Generative Adversarial Networks

Here's a completely different approach. Forget about modeling p(x) explicitly. Instead, train a neural network to generate samples that are so realistic a second neural network can't tell them from real data. This is the GAN idea (Goodfellow et al., 2014).

The Setup

Start with a simple distribution we can easily sample from — a standard Gaussian z ~ N(0, I). The generator G is a neural network that maps z → x: it takes random noise and produces an image. The discriminator D is a second neural network that takes an image and outputs a probability: "is this image real or fake?"

Definition

Generator G(z)

A neural network that maps latent noise z ~ p(z) to a synthetic image. Its goal: produce outputs that the discriminator classifies as real. G defines an implicit distribution p_G(x) — the distribution of images it generates.

Definition

Discriminator D(x)

A neural network that outputs D(x) ∈ [0, 1], the probability that x is a real image. D is trained to output 1 for real data and 0 for generated (fake) data.

The Minimax Objective

Training is a two-player game. D wants to correctly classify real vs. fake. G wants to fool D. Formally:

GAN Minimax Objective min_G max_D V(G, D) = E_{x~p_data}[log D(x)] + E_z~p(z)[log(1 − D(G(z)))]

Read the two terms: Term 1 — for real images, D wants D(x) ≈ 1, so log D(x) ≈ 0 (large). Term 2 — for fake images G(z), D wants D(G(z)) ≈ 0, so log(1 − D(G(z))) ≈ 0 (large). Meanwhile, G wants D(G(z)) ≈ 1 (fool the discriminator), which makes log(1 − D(G(z))) → −∞. D maximizes V; G minimizes V.

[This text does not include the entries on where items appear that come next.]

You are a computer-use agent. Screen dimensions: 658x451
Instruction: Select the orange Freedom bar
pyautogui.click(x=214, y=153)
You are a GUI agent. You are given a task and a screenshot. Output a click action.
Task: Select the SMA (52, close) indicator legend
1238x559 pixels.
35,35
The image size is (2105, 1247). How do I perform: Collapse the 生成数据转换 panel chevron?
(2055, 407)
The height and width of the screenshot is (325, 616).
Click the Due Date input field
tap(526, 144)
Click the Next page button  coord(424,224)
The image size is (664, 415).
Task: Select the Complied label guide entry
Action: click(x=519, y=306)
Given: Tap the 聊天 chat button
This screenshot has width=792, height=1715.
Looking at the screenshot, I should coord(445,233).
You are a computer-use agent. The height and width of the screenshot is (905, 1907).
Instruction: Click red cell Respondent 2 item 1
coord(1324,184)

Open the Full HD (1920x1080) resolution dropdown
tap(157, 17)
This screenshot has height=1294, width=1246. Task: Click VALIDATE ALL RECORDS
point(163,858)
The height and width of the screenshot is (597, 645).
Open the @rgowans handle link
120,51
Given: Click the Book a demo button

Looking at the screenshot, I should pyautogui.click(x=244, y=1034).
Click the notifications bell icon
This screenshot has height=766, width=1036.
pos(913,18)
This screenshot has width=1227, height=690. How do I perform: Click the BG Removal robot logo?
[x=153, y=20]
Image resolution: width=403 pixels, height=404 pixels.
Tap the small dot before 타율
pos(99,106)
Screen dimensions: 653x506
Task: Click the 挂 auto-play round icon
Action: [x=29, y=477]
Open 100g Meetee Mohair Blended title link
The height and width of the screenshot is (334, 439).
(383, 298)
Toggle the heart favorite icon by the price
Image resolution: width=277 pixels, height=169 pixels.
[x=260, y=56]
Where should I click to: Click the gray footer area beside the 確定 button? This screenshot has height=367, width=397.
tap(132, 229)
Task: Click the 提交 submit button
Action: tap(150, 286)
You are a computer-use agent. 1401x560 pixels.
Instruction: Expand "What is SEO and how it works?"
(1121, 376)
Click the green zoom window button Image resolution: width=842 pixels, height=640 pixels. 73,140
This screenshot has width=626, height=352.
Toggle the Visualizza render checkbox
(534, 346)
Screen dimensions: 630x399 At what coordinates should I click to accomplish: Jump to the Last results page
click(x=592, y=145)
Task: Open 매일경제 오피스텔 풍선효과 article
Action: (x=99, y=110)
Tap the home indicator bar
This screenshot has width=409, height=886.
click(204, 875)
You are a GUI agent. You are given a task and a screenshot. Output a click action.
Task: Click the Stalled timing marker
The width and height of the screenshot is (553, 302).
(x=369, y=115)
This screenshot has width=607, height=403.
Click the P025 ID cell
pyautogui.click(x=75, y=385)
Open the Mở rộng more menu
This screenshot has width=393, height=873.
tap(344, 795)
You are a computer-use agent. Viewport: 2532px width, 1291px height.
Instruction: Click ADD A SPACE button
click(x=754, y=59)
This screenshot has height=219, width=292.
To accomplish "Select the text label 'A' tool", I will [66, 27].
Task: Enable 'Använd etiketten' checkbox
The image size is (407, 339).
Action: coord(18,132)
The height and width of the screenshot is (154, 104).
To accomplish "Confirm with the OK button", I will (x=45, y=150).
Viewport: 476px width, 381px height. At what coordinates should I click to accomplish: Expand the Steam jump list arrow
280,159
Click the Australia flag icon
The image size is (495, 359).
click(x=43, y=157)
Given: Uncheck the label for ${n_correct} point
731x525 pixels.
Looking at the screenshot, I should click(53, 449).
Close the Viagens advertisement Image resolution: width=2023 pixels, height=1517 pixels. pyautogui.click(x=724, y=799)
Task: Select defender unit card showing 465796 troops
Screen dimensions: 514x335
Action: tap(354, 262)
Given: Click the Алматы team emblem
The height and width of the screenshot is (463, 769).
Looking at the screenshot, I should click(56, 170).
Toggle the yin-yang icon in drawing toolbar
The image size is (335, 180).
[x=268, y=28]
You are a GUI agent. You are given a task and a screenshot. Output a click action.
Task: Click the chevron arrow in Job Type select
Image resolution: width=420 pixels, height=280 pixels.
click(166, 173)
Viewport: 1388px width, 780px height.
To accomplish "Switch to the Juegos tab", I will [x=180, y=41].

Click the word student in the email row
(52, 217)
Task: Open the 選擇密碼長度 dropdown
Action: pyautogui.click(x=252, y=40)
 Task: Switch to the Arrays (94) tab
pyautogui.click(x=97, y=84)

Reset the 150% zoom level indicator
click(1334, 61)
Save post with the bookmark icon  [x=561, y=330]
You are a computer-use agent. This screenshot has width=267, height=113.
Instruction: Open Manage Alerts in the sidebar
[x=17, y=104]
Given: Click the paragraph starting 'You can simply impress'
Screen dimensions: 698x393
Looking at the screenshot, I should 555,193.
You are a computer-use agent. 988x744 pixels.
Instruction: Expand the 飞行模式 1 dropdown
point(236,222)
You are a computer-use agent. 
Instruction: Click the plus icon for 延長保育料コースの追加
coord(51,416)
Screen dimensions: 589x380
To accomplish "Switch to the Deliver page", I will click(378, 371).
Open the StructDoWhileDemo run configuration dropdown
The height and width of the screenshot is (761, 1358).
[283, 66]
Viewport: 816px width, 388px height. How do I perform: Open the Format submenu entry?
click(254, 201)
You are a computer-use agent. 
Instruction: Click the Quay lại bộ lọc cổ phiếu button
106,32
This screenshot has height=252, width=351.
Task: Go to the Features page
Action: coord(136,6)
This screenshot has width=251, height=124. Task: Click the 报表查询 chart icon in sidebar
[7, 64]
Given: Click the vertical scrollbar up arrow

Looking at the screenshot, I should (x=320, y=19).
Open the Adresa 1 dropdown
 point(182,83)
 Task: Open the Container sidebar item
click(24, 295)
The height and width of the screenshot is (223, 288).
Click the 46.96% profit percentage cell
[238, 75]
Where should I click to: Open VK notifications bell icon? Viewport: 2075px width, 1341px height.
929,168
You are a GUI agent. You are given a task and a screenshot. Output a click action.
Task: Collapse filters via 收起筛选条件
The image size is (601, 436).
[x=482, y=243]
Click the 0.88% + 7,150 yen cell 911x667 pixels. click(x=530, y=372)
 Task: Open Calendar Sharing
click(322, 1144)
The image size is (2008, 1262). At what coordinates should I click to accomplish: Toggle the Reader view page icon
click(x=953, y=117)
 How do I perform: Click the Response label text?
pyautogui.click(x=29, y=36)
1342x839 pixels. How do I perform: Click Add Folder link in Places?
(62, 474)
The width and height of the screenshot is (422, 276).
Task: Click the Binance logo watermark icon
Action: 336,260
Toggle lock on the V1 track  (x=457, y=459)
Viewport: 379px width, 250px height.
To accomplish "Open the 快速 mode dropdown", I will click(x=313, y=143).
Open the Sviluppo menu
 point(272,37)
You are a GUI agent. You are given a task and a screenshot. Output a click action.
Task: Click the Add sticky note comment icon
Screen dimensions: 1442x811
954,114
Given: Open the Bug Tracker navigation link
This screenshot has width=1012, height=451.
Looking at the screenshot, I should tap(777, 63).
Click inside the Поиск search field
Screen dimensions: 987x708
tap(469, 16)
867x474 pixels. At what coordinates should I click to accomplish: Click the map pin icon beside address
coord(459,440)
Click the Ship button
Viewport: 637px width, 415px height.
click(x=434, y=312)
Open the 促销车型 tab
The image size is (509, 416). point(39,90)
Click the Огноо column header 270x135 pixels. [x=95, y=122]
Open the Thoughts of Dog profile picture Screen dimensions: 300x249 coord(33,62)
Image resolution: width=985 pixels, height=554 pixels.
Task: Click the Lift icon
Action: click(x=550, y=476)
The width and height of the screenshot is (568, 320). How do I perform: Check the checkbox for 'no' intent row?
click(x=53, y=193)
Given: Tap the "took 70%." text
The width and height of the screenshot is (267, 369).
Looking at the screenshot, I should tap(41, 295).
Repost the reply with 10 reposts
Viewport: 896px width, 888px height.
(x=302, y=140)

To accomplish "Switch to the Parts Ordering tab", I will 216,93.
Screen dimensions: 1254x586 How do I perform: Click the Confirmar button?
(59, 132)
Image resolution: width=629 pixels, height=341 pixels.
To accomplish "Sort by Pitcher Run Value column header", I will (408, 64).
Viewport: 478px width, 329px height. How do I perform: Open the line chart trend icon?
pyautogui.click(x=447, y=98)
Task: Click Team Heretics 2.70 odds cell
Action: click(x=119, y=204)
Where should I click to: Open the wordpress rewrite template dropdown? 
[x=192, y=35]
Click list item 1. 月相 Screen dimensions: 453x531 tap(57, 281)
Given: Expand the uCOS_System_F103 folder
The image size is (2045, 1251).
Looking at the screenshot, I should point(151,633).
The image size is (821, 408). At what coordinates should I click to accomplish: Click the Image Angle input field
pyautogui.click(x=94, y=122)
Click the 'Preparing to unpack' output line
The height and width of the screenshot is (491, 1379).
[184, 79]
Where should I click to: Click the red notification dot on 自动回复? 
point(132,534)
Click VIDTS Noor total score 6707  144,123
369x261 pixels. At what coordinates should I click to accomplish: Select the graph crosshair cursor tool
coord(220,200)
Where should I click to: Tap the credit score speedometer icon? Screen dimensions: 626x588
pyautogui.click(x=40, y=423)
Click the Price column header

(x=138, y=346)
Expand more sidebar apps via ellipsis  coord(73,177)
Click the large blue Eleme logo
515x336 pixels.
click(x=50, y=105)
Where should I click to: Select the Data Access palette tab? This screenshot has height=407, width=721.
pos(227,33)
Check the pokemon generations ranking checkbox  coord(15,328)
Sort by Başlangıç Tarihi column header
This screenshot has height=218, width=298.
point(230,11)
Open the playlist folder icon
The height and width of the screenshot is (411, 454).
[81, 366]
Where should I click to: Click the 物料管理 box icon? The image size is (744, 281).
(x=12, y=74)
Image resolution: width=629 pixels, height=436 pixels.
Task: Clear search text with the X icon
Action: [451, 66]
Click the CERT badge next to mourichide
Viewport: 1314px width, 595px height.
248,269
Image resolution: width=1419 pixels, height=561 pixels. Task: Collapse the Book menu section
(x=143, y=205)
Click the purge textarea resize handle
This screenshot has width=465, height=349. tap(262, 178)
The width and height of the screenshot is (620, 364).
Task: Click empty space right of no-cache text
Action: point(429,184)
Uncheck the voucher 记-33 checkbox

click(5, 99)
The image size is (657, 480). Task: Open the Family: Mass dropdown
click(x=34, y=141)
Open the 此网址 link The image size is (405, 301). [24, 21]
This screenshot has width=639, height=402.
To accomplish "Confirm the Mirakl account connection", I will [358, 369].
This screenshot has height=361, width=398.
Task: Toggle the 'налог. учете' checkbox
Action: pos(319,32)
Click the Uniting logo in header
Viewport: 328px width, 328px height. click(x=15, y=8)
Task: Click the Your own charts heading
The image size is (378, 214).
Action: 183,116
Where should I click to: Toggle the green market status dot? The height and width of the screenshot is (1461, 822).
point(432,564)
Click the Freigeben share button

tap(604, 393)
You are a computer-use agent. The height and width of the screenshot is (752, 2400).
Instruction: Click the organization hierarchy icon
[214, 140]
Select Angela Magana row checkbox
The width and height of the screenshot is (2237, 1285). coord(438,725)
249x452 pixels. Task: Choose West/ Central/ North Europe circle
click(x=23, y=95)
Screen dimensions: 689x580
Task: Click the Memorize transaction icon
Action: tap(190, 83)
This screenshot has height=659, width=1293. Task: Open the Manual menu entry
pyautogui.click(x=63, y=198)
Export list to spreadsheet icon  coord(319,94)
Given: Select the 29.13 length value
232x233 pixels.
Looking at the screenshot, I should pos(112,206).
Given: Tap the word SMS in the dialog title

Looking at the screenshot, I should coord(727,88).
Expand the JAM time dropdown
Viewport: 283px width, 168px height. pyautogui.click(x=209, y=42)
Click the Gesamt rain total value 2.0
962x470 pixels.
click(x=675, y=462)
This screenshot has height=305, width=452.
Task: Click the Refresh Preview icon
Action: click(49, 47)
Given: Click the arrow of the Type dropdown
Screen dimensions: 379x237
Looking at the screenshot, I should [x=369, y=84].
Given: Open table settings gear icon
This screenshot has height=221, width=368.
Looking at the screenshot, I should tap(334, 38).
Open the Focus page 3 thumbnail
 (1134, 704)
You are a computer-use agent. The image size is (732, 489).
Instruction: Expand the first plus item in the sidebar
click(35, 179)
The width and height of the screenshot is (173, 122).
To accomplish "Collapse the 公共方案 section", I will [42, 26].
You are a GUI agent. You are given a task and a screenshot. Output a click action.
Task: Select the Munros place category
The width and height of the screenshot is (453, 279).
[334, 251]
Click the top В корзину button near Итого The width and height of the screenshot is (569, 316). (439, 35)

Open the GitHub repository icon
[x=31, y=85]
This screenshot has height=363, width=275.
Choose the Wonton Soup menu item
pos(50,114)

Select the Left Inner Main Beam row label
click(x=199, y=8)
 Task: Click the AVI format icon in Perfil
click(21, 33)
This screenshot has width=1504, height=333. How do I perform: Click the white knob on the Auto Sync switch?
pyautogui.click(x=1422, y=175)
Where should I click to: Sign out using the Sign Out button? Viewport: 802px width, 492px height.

Training: Alternating Gradient Steps

GAN Training (One Iteration)

Update D (ascend on V): Sample minibatch {x₁,...,x_m} from data, sample {z₁,...,z_m} from p(z). Compute gradient ∇_{θ_D} (1/m) ∑ [log D(x_i) + log(1 − D(G(z_i)))]. Step θ_D upward.
Update G (descend on V): Sample {z₁,...,z_m} from p(z). Compute gradient ∇_{θ_G} (1/m) ∑ log(1 − D(G(z_i))). Step θ_G downward.
Repeat.

The Gradient Problem & the Non-Saturating Fix

Early in training, G produces garbage. D easily classifies everything correctly: D(G(z)) ≈ 0. The gradient of log(1 − D(G(z))) with respect to G's parameters is essentially zero when D(G(z)) ≈ 0 — the log function is flat near log(1) = 0. G receives almost no learning signal.

Vanishing Generator Gradient

When D is confident that G's outputs are fake, ∂/∂θ_G log(1 − D(G(z))) ≈ 0. The generator is stuck: it knows it's bad, but gets no gradient to improve. This is called the saturating loss.

The fix: instead of minimizing log(1 − D(G(z))), train G to maximize log D(G(z)). Same fixed points, but the gradient is large when D(G(z)) ≈ 0. This is the non-saturating GAN loss used in practice:

Non-Saturating Generator Loss L_G = −E_z~p(z)[log D(G(z))]
G wants to maximize D(G(z)) — "fool the discriminator"

The Optimal Discriminator

For a fixed G, what discriminator maximizes V(G, D)? We can solve this analytically.

Derivation — Optimal Discriminator

For each x, V contains the integrand: p_data(x) log D(x) + p_G(x) log(1 − D(x)). Take the derivative with respect to D(x) and set to zero:

p_data(x) / D(x) − p_G(x) / (1 − D(x)) = 0

Solving: D*(x) = p_data(x) / (p_data(x) + p_G(x))

When p_G = p_data, D*(x) = 1/2 everywhere. The discriminator is maximally confused — it can't tell real from fake. This is the equilibrium.

GANs Minimize Jensen–Shannon Divergence

Plug D* back into V(G, D*) and simplify:

Derivation — V(G, D*) = 2 · JSD − 2 log 2

V(G, D*) = E_{x~p_data}[log p_data(x)/(p_data(x)+p_G(x))] + E_{x~p_G}[log p_G(x)/(p_data(x)+p_G(x))]

Let M = (p_data + p_G)/2. Then:

V(G, D*) = E_{p_data}[log (p_data/2M)] + E_{p_G}[log (p_G/2M)]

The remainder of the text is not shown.